-- EXERCISE AIM --
From the first line of the records down to the one that holds "Close the 유형별부담금액 query tab", transcribe each line exactly and add nothing.

::::

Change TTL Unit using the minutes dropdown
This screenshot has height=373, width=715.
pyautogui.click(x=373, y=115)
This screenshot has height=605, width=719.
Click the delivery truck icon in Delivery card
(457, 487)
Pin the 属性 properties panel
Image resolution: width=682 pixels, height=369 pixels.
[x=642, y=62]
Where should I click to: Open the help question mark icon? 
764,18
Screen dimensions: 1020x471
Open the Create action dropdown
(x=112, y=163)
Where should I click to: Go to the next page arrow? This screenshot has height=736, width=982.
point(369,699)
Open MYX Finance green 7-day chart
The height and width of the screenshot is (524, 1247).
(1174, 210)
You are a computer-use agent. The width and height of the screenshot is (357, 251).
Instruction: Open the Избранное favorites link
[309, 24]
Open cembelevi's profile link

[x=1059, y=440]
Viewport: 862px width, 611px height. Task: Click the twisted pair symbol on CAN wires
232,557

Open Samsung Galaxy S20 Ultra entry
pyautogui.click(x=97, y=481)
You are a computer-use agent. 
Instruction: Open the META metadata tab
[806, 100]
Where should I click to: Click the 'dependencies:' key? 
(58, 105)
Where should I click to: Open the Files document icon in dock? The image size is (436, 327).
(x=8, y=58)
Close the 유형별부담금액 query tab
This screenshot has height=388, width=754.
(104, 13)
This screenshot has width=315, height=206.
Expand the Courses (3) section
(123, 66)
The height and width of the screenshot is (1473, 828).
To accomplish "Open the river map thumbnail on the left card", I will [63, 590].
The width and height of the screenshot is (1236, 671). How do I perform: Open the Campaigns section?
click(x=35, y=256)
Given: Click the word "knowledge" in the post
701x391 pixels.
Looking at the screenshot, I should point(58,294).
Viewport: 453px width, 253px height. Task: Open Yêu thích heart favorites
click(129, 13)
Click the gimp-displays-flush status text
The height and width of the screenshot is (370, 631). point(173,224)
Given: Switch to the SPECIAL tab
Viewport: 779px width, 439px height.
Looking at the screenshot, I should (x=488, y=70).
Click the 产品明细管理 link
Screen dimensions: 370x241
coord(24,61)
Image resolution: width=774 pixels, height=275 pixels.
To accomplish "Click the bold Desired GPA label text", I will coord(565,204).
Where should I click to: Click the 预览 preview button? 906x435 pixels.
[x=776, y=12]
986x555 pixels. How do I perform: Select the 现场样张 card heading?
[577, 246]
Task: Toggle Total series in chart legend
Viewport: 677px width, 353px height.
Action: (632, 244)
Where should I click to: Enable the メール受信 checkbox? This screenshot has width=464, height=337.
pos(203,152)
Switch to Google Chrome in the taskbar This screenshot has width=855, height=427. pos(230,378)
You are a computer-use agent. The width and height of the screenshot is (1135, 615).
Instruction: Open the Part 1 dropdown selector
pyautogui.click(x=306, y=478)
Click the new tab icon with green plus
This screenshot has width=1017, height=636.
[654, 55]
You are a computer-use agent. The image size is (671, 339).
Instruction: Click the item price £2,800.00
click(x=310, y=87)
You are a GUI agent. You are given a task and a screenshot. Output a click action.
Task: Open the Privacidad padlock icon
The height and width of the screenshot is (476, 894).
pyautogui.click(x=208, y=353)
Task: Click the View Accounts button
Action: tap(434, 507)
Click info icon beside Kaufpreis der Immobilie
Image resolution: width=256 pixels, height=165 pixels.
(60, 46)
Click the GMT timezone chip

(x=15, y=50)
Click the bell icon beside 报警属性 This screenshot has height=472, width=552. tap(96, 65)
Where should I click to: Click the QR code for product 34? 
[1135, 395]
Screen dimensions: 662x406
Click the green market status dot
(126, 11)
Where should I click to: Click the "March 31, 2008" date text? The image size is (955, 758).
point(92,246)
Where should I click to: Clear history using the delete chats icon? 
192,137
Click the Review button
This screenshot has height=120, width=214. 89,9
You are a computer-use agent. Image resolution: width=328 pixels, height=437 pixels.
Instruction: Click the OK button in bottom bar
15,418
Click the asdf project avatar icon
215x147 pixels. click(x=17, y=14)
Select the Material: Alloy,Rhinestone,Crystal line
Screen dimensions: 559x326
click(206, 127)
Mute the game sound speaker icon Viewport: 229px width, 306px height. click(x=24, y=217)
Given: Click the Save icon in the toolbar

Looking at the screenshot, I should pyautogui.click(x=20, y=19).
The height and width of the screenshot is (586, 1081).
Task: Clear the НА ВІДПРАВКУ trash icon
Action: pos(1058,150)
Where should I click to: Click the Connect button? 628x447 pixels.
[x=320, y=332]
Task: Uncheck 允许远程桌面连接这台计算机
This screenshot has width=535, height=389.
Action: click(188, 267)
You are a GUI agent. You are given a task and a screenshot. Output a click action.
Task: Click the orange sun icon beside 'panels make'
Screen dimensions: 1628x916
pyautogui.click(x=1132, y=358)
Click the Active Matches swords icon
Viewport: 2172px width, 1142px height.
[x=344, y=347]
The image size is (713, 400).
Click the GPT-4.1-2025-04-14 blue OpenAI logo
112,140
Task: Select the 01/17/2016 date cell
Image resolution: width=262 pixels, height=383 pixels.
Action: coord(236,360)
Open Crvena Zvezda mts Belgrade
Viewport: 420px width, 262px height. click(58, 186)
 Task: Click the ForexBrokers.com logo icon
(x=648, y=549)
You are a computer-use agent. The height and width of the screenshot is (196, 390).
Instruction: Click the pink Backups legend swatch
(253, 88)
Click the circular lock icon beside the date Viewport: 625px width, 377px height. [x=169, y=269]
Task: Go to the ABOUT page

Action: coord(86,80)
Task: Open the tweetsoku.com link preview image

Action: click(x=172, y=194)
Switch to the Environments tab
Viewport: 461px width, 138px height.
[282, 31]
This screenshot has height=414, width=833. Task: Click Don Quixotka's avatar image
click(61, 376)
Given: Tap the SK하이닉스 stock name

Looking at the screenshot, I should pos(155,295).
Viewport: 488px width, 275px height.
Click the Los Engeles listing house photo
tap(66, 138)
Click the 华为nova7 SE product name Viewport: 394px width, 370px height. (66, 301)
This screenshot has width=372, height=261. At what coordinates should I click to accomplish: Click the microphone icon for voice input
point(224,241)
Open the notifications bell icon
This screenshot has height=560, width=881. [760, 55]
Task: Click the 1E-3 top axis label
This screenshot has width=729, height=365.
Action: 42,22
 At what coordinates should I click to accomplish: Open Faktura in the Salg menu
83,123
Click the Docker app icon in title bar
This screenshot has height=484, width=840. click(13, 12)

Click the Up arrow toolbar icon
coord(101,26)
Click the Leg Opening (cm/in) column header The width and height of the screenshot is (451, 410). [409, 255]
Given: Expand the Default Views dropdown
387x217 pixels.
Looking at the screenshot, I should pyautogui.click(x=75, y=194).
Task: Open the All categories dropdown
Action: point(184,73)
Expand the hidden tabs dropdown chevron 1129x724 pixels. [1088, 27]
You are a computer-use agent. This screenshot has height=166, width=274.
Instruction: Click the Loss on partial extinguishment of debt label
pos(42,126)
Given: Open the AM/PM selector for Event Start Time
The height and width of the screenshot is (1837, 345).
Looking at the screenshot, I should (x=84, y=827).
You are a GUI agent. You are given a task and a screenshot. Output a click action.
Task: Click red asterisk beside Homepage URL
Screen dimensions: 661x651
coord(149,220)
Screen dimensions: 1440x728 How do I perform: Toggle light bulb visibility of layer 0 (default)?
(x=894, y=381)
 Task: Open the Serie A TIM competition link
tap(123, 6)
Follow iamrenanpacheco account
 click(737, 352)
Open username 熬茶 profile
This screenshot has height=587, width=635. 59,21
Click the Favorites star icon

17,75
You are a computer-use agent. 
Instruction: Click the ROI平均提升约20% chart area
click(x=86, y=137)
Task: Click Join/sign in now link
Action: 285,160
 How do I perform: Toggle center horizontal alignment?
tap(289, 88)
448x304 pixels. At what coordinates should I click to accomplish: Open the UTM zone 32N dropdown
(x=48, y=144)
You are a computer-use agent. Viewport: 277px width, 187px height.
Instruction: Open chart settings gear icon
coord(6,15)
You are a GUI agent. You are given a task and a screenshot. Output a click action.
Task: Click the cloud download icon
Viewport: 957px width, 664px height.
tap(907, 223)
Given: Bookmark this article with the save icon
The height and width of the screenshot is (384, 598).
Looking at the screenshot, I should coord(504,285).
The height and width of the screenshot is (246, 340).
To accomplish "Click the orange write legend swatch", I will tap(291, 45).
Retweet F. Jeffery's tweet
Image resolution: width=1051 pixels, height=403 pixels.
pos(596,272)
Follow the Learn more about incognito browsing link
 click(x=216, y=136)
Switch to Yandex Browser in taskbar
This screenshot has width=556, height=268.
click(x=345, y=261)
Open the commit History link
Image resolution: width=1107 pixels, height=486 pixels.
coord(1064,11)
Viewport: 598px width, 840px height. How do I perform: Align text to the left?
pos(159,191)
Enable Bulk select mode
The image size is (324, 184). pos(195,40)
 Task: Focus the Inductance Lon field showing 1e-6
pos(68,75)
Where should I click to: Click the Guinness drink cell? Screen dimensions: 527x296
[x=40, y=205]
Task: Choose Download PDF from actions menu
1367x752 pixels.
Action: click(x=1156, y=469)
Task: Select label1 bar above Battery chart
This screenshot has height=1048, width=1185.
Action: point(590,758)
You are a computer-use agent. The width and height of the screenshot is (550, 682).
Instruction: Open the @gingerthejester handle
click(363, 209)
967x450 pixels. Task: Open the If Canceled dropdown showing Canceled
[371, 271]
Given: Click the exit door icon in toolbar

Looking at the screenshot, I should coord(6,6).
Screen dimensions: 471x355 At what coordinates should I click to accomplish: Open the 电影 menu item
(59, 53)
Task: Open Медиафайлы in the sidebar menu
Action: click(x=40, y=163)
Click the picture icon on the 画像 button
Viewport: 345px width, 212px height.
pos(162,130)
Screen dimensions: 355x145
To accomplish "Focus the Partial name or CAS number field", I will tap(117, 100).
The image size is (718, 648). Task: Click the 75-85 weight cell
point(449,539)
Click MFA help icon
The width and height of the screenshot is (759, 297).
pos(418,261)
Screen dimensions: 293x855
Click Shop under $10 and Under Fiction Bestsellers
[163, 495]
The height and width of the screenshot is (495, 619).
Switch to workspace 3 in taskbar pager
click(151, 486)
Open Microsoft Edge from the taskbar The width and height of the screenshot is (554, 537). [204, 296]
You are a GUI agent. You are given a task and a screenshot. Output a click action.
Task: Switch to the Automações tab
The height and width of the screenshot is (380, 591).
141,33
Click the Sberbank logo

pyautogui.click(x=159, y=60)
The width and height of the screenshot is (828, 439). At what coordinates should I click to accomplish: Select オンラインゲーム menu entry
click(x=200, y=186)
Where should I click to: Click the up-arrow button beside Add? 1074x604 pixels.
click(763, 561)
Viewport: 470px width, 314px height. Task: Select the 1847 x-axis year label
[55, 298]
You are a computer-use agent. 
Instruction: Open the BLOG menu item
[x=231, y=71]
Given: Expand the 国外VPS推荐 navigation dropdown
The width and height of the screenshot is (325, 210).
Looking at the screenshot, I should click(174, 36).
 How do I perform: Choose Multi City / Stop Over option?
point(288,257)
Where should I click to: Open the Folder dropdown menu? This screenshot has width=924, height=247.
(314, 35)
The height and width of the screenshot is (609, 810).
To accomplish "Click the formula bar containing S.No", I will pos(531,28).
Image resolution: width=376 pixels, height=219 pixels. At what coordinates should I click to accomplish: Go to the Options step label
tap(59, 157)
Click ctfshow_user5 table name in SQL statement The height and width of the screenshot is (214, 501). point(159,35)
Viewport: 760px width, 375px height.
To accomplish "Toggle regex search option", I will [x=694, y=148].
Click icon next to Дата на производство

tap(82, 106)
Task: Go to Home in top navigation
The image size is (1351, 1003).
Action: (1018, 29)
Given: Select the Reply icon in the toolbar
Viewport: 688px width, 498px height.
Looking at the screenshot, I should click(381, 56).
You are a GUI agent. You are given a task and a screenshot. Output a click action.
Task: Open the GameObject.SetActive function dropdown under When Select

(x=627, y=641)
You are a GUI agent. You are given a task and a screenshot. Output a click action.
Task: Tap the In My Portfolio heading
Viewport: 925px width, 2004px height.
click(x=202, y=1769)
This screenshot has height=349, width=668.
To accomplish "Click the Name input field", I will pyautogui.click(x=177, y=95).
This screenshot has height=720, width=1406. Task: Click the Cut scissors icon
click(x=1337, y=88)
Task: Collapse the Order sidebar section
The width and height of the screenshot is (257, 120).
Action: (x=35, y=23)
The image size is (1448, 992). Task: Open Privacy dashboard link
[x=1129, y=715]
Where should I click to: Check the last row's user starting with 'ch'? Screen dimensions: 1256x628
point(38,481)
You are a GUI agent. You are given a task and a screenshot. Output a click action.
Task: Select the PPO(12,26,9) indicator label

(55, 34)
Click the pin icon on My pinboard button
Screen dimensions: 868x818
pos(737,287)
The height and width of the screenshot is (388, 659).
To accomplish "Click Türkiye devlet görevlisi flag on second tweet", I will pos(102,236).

::::

-- THE COMPLETED TASK --
Change TTL Unit using the minutes dropdown
This screenshot has height=373, width=715.
pyautogui.click(x=373, y=115)
This screenshot has height=605, width=719.
Click the delivery truck icon in Delivery card
(457, 487)
Pin the 属性 properties panel
Image resolution: width=682 pixels, height=369 pixels.
[x=642, y=62]
Where should I click to: Open the help question mark icon? 
764,18
Screen dimensions: 1020x471
Open the Create action dropdown
(x=112, y=163)
Where should I click to: Go to the next page arrow? This screenshot has height=736, width=982.
point(369,699)
Open MYX Finance green 7-day chart
The height and width of the screenshot is (524, 1247).
(1174, 210)
You are a computer-use agent. The width and height of the screenshot is (357, 251).
Instruction: Open the Избранное favorites link
[309, 24]
Open cembelevi's profile link

[x=1059, y=440]
Viewport: 862px width, 611px height. Task: Click the twisted pair symbol on CAN wires
232,557

Open Samsung Galaxy S20 Ultra entry
pyautogui.click(x=97, y=481)
You are a computer-use agent. 
Instruction: Open the META metadata tab
[806, 100]
Where should I click to: Click the 'dependencies:' key? 
(58, 105)
Where should I click to: Open the Files document icon in dock? The image size is (436, 327).
(x=8, y=58)
Close the 유형별부담금액 query tab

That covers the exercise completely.